Today, in the Age of the Customer, more and more businesses are asking their customers for feedback, and the methods are myriad: phone, text, website pop-ups, emails, messaging on the footer of receipts. Some are cheaper than others, but none of them are free. Marketing and marketing-related tasks are always scrutinized by budget-makers because the ROI is often elusive. And customer feedback programs are no exception. But, what if you could show that asking for feedback, in and of itself, leads to higher levels of engagement which in turn leads to higher spend?
Demonstrating ROI in dollars
When we try to show ROI from customer feedback programs using every CEO’s favorite metric ($$$), we usually cite the correlation between customer Engagement or NPS and spend among customer groups: share of wallet is higher among Promoters versus Detractors, or the number of visits/purchases per year is higher for Engaged versus Disengaged customers.
But over time we started to pose a hypothesis within that link that we wanted to test: what if the program itself is helping create these high-spending customers rather than simply identifying or describing them?
We have found that the best test for a causal link requires the same individual to share feedback on multiple occasions across a period of time. In this way, we can look at feedback provided in month 1 by a single individual and compare this to his/her feedback in, say, month 6. We then aggregate these changes and determine if there is a net increase or decrease in Engagement.
We have been able to test this theory recently using data from several of our B2B clients, and what we found was compelling evidence that repeat survey takers become more engaged over time. We saw an increase! Specifically, customers who were disengaged at Time 1 became engaged, and engaged customers at Time 1 became even more engaged. Across all studies we have seen a generally favorable movement across the period of time during which repeat feedback was shared.
And perhaps most importantly for the budget owners in your organization, spend moved with Engagement in this repeat-feedback-provider group as well.
With this analysis we have been able to more definitively than ever before prove the ROI for a Voice of the Customer program.
So that’s all great but why does it happen?
So let’s talk about what is happening to the customers who are asked to participate in these feedback programs. Why do they become more engaged as they give more feedback? What’s in it for them?
They get an opportunity to express themselves
People want to share information: for proof we need to look no further than the boom in social media we’ve seen in recent years. We collectively send over 400 million tweets per day, and a recent valuation estimated a $10 billion Twitter IPO. The story of Facebook was made into an Oscar-winning movie. Further, it’s not just sharing any information, it’s better if it’s about ourselves. Scientists using fMRI brain scans say that talking about oneself activates the same pleasure centers as food and sex. Social psychologists running studies on incentives show that, given the choice, people will accept smaller financial rewards for a task that involves talking if they are able to talk about themselves. Scientists, Wall Street, and David Fincher agree, the opportunity to express themselves is valuable to the customer.
They get a chance to get closer to people they rely on
The invitation to share feedback sends a clear message that the organization values its relationship with you. It demonstrates commitment and an expectation of an ongoing relationship.
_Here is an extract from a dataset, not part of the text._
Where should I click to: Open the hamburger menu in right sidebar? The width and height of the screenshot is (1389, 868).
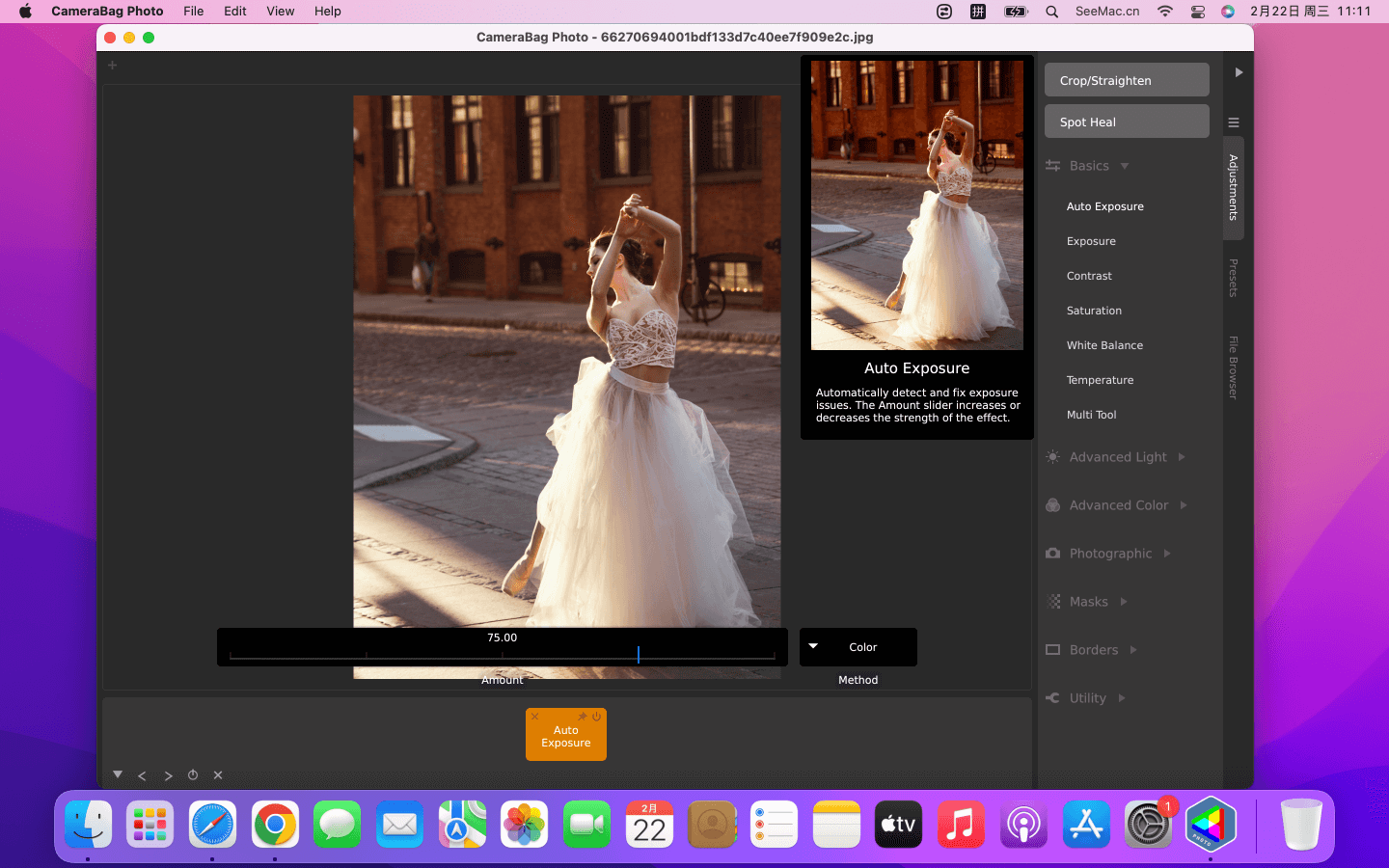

A well-crafted survey results in a more intimate dialogue where customer-facing employees are exposed to constructive criticism and opportunities to improve. The resulting relationship with the customer is a closer one; authentic, genuine interactions are aspects of the engaged relationship that follows.
Finally, they get a tailored experience where the next interaction better meets their needs
Feedback delivered quickly, processed quickly, and acted upon between visits helps refine the customer experience. In programs where the feedback is shared with the customer-facing team, there is a great opportunity to improve what is delivered to the customer – on an individual – and an aggregate basis.
It appears here we have both sides winning. While feedback program operators are happy to see the firm benefit, when we see the rising engagement among repeat-feedback-providers we are even happier to see that customers who repeatedly invest their time are enjoying the return of a more engaging customer experience.